JUAN ANTONIO FRIAS Y ESCALANTE (Córdoba, 1633 - Madrid, 1669).
Untitled.
Oil on canvas. Relined.
Provenance: Sotheby's London.
Presents restorations.
Measurements: 62 x 54 cm; 69,5 x 90,5 cm (frame).
Member of the known as "truncated generation", Antonio Frías y Escalante was a disciple of Francisco Rizzi, with whom he worked from a very young age. The brevity of his life prevented him from developing an artistic maturity that augured great achievements, as his contemporaries expected, but from the beginning his works show his admiration for Venice, especially for Tintoretto and Veronese. Thus, his followers would take from him his characteristic and personal chromatic range, centered on cold colors, a very refined palette of pinks, blues, grays and mauves, which we see in part in this canvas, especially in the cloths and flowers that surround the composition, although here the cold tones are offset by the warmth of the golds and carmines. Also typical of Escalante will be the light, delicate, almost transparent brushstroke, in which the example of Titian is manifested filtered by the elegant classicism of Cano. Here this lesson of Escalante can be appreciated especially in the treatment of the flesh tones, executed with enormous delicacy.
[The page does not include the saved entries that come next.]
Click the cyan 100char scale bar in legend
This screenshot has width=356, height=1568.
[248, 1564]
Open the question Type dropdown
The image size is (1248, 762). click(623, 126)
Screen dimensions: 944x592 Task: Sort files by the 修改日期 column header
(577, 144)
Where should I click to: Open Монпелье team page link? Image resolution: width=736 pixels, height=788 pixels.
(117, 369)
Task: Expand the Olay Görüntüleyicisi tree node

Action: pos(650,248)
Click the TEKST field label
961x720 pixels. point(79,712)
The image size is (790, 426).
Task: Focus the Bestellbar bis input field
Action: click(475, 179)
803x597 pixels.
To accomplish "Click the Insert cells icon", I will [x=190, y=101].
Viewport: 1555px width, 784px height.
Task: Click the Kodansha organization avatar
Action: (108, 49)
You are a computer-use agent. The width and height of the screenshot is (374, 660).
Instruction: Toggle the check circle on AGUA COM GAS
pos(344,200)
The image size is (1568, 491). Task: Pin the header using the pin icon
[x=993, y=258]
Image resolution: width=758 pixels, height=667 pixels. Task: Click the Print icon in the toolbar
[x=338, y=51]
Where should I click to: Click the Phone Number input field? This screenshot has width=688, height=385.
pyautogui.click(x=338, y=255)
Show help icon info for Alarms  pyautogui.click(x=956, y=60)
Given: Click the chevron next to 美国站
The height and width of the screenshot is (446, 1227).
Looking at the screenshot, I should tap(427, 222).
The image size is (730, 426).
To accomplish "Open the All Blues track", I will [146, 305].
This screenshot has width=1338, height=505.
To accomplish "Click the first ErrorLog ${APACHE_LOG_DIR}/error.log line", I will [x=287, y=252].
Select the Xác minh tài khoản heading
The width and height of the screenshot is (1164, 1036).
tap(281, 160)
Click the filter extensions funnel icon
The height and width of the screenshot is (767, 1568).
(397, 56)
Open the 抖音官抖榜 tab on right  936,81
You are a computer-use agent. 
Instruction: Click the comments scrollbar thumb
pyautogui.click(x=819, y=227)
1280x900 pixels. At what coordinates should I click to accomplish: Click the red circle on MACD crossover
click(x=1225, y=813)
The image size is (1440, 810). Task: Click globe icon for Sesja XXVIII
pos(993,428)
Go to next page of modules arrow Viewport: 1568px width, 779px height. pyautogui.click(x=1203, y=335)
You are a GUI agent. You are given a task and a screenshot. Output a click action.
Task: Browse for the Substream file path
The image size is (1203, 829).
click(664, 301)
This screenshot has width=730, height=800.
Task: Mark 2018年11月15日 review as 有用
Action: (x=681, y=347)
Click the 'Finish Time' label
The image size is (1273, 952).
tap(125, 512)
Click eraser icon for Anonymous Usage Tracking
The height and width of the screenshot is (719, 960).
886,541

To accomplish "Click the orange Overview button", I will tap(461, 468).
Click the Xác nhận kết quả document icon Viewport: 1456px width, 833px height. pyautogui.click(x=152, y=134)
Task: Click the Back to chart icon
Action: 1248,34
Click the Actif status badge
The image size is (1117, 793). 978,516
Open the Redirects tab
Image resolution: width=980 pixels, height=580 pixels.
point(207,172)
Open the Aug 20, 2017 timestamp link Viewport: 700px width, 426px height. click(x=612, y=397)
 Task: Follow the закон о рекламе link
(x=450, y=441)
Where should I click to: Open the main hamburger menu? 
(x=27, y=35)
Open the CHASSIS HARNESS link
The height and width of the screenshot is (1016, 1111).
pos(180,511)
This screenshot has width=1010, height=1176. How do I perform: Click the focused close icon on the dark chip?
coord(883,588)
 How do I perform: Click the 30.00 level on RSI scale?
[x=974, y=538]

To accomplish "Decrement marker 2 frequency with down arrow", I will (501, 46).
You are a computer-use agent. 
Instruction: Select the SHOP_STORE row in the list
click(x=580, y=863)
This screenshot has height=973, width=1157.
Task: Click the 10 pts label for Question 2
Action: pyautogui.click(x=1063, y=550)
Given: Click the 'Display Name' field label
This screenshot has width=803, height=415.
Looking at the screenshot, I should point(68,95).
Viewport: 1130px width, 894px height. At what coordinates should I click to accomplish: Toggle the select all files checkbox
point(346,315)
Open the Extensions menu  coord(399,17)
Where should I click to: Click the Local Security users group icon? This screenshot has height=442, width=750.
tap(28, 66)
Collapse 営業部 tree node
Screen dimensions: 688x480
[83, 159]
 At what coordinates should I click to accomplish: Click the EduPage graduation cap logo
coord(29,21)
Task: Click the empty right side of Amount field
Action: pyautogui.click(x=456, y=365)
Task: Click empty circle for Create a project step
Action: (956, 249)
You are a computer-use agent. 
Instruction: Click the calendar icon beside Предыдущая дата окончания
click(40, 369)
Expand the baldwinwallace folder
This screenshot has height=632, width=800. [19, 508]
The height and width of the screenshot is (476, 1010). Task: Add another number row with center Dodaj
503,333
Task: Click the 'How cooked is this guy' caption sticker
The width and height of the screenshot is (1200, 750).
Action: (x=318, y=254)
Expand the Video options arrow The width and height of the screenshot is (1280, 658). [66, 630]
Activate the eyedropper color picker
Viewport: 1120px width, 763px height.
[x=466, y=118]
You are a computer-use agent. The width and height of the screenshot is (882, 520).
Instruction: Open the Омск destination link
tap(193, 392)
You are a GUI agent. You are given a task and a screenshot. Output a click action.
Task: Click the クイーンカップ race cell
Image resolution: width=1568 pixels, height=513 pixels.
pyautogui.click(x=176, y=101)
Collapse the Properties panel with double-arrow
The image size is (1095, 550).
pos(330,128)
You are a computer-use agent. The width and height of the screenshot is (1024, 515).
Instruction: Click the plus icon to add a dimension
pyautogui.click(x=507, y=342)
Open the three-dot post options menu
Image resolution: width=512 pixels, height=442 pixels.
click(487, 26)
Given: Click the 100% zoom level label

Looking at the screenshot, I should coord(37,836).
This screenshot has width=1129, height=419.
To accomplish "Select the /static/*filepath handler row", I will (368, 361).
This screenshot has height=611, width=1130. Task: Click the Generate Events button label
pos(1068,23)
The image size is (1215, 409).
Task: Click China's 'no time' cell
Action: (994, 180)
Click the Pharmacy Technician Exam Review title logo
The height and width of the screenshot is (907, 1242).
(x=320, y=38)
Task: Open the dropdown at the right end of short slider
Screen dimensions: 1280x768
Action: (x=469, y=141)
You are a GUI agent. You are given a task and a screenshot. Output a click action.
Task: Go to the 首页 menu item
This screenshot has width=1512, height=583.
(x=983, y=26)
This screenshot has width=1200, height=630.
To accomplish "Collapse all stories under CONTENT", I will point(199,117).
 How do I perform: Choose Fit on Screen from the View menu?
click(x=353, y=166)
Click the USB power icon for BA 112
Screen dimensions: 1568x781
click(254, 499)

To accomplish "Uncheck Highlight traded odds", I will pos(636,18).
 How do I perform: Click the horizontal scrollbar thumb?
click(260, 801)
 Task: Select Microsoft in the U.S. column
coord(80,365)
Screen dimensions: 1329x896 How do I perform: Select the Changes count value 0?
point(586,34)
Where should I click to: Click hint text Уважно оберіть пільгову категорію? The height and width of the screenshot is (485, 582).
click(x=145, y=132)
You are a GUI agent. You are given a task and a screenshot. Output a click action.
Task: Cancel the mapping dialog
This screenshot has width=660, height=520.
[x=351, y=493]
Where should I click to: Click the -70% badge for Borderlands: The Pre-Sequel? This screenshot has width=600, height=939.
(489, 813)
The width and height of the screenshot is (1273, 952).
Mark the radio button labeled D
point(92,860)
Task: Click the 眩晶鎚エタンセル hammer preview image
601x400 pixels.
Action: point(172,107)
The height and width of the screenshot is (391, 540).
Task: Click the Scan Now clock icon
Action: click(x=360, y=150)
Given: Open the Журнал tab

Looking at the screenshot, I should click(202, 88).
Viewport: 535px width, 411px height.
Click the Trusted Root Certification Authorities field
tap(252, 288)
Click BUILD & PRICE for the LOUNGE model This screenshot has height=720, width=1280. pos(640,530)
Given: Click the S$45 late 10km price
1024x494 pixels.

The Madrid Baroque school arose around the court of Philip IV first and Charles II later, and developed throughout the seventeenth century, continuing well into the eighteenth century. Analysts of this school have insisted on considering its development as a result of the agglutinating power of the court; what is truly decisive is not the place of birth of the different artists, but the fact that they were educated and worked around and for a nobiliary and religious clientele located next to the royalty. This allows and favors a stylistic unity even though the logical divergences due to the personality of the members can be appreciated. This meant an awakening of the nationalist conscience by allowing a liberation from the previous Italianizing molds to jump from the last echoes of Mannerism to Tenebrism. This will be the first step of the school, which in gradual sense, is walking successively until the attainment of a more autochthonous baroque language and linked to the political, religious and cultural conceptions of the monarchy of the Austrias, to go to die with the first shoots of the rococo that are manifested in the production of the last of its representatives, A. Palomino. Stylistically, it starts from a naturalism with a remarkable capacity for synthesis to lead opportunely to the allegorical and formal complexity characteristic of the decorative baroque. These artists show a great concern for the studies of light and color, as we see here, highlighting at first the games between extreme tones typical of tenebrism that later will be replaced by a more exalted and luminous colorism. They receive and assimilate Italian, Flemish and Velázquez influences. The clientele will determine the fact that the subject matter is reduced almost exclusively to portraits and religious paintings.